- Opening Delimiter -

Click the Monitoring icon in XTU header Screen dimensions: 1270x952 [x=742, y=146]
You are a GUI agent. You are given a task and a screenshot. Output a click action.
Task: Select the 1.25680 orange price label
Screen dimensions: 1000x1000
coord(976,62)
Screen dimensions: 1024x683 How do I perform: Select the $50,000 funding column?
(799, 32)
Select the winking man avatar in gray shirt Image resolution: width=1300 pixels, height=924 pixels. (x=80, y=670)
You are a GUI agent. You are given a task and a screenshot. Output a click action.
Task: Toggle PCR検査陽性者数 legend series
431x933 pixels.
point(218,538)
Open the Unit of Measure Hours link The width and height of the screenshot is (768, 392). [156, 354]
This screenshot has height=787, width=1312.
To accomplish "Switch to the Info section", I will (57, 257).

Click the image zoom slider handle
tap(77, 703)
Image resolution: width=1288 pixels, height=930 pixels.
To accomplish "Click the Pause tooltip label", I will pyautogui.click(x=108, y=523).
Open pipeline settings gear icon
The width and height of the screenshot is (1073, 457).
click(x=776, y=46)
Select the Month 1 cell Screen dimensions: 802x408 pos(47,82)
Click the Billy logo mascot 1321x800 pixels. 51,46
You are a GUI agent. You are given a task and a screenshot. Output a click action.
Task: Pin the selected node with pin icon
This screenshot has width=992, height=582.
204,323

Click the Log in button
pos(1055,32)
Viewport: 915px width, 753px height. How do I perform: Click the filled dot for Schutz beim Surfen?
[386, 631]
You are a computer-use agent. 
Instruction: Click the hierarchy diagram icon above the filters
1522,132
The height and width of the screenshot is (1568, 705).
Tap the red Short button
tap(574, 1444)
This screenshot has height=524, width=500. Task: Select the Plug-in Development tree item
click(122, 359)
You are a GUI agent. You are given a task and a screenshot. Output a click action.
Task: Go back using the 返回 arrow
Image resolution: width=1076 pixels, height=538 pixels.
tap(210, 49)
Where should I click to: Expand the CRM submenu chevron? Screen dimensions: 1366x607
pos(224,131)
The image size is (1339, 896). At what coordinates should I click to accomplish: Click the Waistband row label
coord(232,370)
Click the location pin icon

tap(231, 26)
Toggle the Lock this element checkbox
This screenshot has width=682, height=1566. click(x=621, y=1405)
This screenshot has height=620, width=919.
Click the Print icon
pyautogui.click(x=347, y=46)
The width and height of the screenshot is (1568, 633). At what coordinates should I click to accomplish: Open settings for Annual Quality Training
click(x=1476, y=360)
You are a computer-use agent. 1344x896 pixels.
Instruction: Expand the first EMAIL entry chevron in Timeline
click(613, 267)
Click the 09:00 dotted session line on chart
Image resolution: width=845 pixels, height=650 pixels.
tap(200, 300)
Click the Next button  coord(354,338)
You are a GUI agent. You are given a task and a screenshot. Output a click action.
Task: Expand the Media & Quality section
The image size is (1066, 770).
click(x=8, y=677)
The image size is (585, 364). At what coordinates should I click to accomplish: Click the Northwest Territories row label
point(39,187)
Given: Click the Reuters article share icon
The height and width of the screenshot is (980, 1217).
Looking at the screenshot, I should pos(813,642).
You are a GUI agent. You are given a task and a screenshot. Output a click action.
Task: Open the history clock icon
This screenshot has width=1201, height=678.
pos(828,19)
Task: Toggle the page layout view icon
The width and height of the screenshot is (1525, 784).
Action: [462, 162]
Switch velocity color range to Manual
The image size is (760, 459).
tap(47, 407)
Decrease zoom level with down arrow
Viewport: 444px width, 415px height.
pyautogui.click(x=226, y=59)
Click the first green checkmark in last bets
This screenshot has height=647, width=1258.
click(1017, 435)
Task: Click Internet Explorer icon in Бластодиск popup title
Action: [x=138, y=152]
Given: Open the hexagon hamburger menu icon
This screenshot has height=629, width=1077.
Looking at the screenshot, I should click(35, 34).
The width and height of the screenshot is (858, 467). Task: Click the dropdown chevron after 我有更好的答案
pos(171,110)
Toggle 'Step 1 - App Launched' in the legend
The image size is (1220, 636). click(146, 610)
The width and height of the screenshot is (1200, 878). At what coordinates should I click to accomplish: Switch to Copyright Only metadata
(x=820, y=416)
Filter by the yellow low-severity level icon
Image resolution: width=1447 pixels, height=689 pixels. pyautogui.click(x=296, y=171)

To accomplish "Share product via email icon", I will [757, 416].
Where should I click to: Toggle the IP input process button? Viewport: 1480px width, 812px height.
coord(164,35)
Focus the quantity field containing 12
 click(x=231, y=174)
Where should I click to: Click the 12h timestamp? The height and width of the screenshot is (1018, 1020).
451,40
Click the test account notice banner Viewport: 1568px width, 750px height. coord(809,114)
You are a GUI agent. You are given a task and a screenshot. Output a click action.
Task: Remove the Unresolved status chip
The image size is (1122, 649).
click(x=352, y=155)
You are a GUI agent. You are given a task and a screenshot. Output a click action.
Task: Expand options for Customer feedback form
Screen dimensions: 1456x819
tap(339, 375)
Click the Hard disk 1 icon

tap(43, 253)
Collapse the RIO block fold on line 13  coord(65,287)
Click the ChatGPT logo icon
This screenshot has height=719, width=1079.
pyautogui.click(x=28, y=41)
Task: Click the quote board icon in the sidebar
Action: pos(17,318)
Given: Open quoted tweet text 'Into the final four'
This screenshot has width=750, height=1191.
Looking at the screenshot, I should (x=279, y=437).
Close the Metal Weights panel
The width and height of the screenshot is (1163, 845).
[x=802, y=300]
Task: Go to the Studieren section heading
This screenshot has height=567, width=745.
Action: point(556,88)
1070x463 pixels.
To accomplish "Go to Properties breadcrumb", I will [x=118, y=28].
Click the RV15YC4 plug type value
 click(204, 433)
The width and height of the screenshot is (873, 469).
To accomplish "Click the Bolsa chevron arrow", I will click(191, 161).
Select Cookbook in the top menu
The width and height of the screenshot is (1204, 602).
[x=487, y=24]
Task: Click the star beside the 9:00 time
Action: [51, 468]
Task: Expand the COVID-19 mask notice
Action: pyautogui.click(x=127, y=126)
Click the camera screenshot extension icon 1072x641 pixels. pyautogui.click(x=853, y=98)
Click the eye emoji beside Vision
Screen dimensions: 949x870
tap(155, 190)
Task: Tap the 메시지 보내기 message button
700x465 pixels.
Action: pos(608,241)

- Closing Delimiter -

» **Work required**
Every entry must come back exactly as written above.

» **Task answer**
Click the Monitoring icon in XTU header Screen dimensions: 1270x952 [x=742, y=146]
You are a GUI agent. You are given a task and a screenshot. Output a click action.
Task: Select the 1.25680 orange price label
Screen dimensions: 1000x1000
coord(976,62)
Screen dimensions: 1024x683 How do I perform: Select the $50,000 funding column?
(799, 32)
Select the winking man avatar in gray shirt Image resolution: width=1300 pixels, height=924 pixels. (x=80, y=670)
You are a GUI agent. You are given a task and a screenshot. Output a click action.
Task: Toggle PCR検査陽性者数 legend series
431x933 pixels.
point(218,538)
Open the Unit of Measure Hours link The width and height of the screenshot is (768, 392). [156, 354]
This screenshot has height=787, width=1312.
To accomplish "Switch to the Info section", I will (57, 257).

Click the image zoom slider handle
tap(77, 703)
Image resolution: width=1288 pixels, height=930 pixels.
To accomplish "Click the Pause tooltip label", I will pyautogui.click(x=108, y=523).
Open pipeline settings gear icon
The width and height of the screenshot is (1073, 457).
click(x=776, y=46)
Select the Month 1 cell Screen dimensions: 802x408 pos(47,82)
Click the Billy logo mascot 1321x800 pixels. 51,46
You are a GUI agent. You are given a task and a screenshot. Output a click action.
Task: Pin the selected node with pin icon
This screenshot has width=992, height=582.
204,323

Click the Log in button
pos(1055,32)
Viewport: 915px width, 753px height. How do I perform: Click the filled dot for Schutz beim Surfen?
[386, 631]
You are a computer-use agent. 
Instruction: Click the hierarchy diagram icon above the filters
1522,132
The height and width of the screenshot is (1568, 705).
Tap the red Short button
tap(574, 1444)
This screenshot has height=524, width=500. Task: Select the Plug-in Development tree item
click(122, 359)
You are a GUI agent. You are given a task and a screenshot. Output a click action.
Task: Go back using the 返回 arrow
Image resolution: width=1076 pixels, height=538 pixels.
tap(210, 49)
Where should I click to: Expand the CRM submenu chevron? Screen dimensions: 1366x607
pos(224,131)
The image size is (1339, 896). At what coordinates should I click to accomplish: Click the Waistband row label
coord(232,370)
Click the location pin icon

tap(231, 26)
Toggle the Lock this element checkbox
This screenshot has width=682, height=1566. click(x=621, y=1405)
This screenshot has height=620, width=919.
Click the Print icon
pyautogui.click(x=347, y=46)
The width and height of the screenshot is (1568, 633). At what coordinates should I click to accomplish: Open settings for Annual Quality Training
click(x=1476, y=360)
You are a computer-use agent. 1344x896 pixels.
Instruction: Expand the first EMAIL entry chevron in Timeline
click(613, 267)
Click the 09:00 dotted session line on chart
Image resolution: width=845 pixels, height=650 pixels.
tap(200, 300)
Click the Next button  coord(354,338)
You are a GUI agent. You are given a task and a screenshot. Output a click action.
Task: Expand the Media & Quality section
The image size is (1066, 770).
click(x=8, y=677)
The image size is (585, 364). At what coordinates should I click to accomplish: Click the Northwest Territories row label
point(39,187)
Given: Click the Reuters article share icon
The height and width of the screenshot is (980, 1217).
Looking at the screenshot, I should pos(813,642).
You are a GUI agent. You are given a task and a screenshot. Output a click action.
Task: Open the history clock icon
This screenshot has width=1201, height=678.
pos(828,19)
Task: Toggle the page layout view icon
The width and height of the screenshot is (1525, 784).
Action: [462, 162]
Switch velocity color range to Manual
The image size is (760, 459).
tap(47, 407)
Decrease zoom level with down arrow
Viewport: 444px width, 415px height.
pyautogui.click(x=226, y=59)
Click the first green checkmark in last bets
This screenshot has height=647, width=1258.
click(1017, 435)
Task: Click Internet Explorer icon in Бластодиск popup title
Action: [x=138, y=152]
Given: Open the hexagon hamburger menu icon
This screenshot has height=629, width=1077.
Looking at the screenshot, I should click(35, 34).
The width and height of the screenshot is (858, 467). Task: Click the dropdown chevron after 我有更好的答案
pos(171,110)
Toggle 'Step 1 - App Launched' in the legend
The image size is (1220, 636). click(146, 610)
The width and height of the screenshot is (1200, 878). At what coordinates should I click to accomplish: Switch to Copyright Only metadata
(x=820, y=416)
Filter by the yellow low-severity level icon
Image resolution: width=1447 pixels, height=689 pixels. pyautogui.click(x=296, y=171)

To accomplish "Share product via email icon", I will [757, 416].
Where should I click to: Toggle the IP input process button? Viewport: 1480px width, 812px height.
coord(164,35)
Focus the quantity field containing 12
 click(x=231, y=174)
Where should I click to: Click the 12h timestamp? The height and width of the screenshot is (1018, 1020).
451,40
Click the test account notice banner Viewport: 1568px width, 750px height. coord(809,114)
You are a GUI agent. You are given a task and a screenshot. Output a click action.
Task: Remove the Unresolved status chip
The image size is (1122, 649).
click(x=352, y=155)
You are a GUI agent. You are given a task and a screenshot. Output a click action.
Task: Expand options for Customer feedback form
Screen dimensions: 1456x819
tap(339, 375)
Click the Hard disk 1 icon

tap(43, 253)
Collapse the RIO block fold on line 13  coord(65,287)
Click the ChatGPT logo icon
This screenshot has height=719, width=1079.
pyautogui.click(x=28, y=41)
Task: Click the quote board icon in the sidebar
Action: pos(17,318)
Given: Open quoted tweet text 'Into the final four'
This screenshot has width=750, height=1191.
Looking at the screenshot, I should (x=279, y=437).
Close the Metal Weights panel
The width and height of the screenshot is (1163, 845).
[x=802, y=300]
Task: Go to the Studieren section heading
This screenshot has height=567, width=745.
Action: point(556,88)
1070x463 pixels.
To accomplish "Go to Properties breadcrumb", I will [x=118, y=28].
Click the RV15YC4 plug type value
 click(204, 433)
The width and height of the screenshot is (873, 469).
To accomplish "Click the Bolsa chevron arrow", I will click(191, 161).
Select Cookbook in the top menu
The width and height of the screenshot is (1204, 602).
[x=487, y=24]
Task: Click the star beside the 9:00 time
Action: [51, 468]
Task: Expand the COVID-19 mask notice
Action: pyautogui.click(x=127, y=126)
Click the camera screenshot extension icon 1072x641 pixels. pyautogui.click(x=853, y=98)
Click the eye emoji beside Vision
Screen dimensions: 949x870
tap(155, 190)
Task: Tap the 메시지 보내기 message button
700x465 pixels.
Action: pos(608,241)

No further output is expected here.